ここで、導体2の充填率とは、絶縁電線1の長手方向に垂直となる任意の断面において、絶縁体3の内周面で囲まれる内部空間の断面積に対する導体2の断面積((金属素線2aの断面積)×(金属素線2aの本数))の比率であり、{(金属素線2aの断面積)×(金属素線2aの本数)}×100/(絶縁体3の内周面で囲まれる内部空間の断面積)で求められるものである。後述するが、本実施の形態では、絶縁体3の長手方向に垂直な断面形状が楕円形状の筒状(チューブ状)に形成されるため、絶縁体3の内周面で囲まれる内部空間の断面積は、絶縁体3の内周面の短径を2×a、長径を2×bとすると、πabで表される。短径は、例えば長径の0.8倍以上1.0倍未満である。導体2の断面積は、例えば2mm以上325mm以下である。
なお、絶縁電線1の長手方向において、導体2の充填率は、上述の60%以上80%以下の範囲内でばらつきがあってもよい。

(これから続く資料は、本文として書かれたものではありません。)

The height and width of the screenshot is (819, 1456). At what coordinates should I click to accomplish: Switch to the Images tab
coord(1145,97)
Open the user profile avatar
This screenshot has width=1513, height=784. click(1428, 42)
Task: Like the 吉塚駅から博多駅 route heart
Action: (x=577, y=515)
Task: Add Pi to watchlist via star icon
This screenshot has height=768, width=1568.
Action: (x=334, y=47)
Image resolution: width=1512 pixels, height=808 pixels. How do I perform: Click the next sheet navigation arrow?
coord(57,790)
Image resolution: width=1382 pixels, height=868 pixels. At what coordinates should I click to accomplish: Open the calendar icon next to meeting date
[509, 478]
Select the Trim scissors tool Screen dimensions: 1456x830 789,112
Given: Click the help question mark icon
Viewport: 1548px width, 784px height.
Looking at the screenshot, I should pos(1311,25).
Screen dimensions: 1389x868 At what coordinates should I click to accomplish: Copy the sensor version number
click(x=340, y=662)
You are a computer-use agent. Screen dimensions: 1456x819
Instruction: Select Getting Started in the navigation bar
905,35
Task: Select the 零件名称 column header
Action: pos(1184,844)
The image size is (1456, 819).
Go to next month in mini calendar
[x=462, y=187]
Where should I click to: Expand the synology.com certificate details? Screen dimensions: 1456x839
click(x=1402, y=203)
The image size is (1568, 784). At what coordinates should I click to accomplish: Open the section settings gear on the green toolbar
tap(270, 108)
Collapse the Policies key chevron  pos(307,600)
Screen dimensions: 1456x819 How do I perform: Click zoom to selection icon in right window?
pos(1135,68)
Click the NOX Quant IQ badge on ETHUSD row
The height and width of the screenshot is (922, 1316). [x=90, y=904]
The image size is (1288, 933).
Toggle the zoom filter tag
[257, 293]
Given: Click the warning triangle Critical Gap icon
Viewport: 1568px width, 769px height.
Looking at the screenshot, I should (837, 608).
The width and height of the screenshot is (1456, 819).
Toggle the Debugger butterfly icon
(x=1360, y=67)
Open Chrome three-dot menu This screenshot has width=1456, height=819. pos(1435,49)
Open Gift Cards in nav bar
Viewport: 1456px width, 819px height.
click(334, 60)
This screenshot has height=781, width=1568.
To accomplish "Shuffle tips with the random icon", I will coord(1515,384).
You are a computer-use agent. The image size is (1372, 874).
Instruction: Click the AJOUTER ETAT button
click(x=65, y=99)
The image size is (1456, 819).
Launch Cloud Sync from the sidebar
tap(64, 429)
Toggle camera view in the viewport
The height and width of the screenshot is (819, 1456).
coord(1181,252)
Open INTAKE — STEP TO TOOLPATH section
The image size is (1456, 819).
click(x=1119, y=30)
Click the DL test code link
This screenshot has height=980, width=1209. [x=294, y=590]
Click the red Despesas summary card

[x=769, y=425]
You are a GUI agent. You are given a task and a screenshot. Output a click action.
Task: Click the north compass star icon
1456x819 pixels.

導体2に用いる金属素線2aとしては、低コスト化の観点から、すずメッキ軟銅線等の純銅線を用いることが望ましい。ただし、これに限らず、金属素線2aとして、銅合金線を用い、耐屈曲性のさらなる向上を図ることも可能である。また、金属素線2aとして、アルミニウムまたはアルミニウム合金線を用い、絶縁電線1の軽量化を図ってもよい。本実施の形態では、金属素線2aとして、すずメッキ軟銅線を用いた。
導体2に用いる金属素線2aの外径は、低コスト化及び耐屈曲性の向上の観点から、0.16mm以上0.45mm以下とすることが望ましい。金属素線2aの外径を0.16mm以上とすることで、使用する金属素線2aの本数を減らして低コスト化が図れると共に、導体抵抗の増加を抑制できる。また、金属素線2aの外径を0.45mm以下とすることで、耐屈曲性の低下を抑制できる。なお、これに限らず、金属素線2aの外径を0.16mm未満(例えば、0.12mmや0.08mm)として、耐屈曲性のさらなる向上を図ってもよい。導体2に用いる金属素線2aの本数は、導体2の導体断面積や使用する金属素線2aの外径にもよるが、例えば19本以上1000本以下である。
(絶縁体3)
本実施の形態に係る絶縁電線1では、絶縁体3は、その内周面の少なくとも一部が導体2に直接接触するように設けられている。つまり、本実施の形態では、導体2と絶縁体3との間にセパレータ等の他の部材は配置されておらず、導体2の最外に配置される金属素線2aが絶縁体3の内周面の少なくとも一部に直接接触するように絶縁電線1が構成されている。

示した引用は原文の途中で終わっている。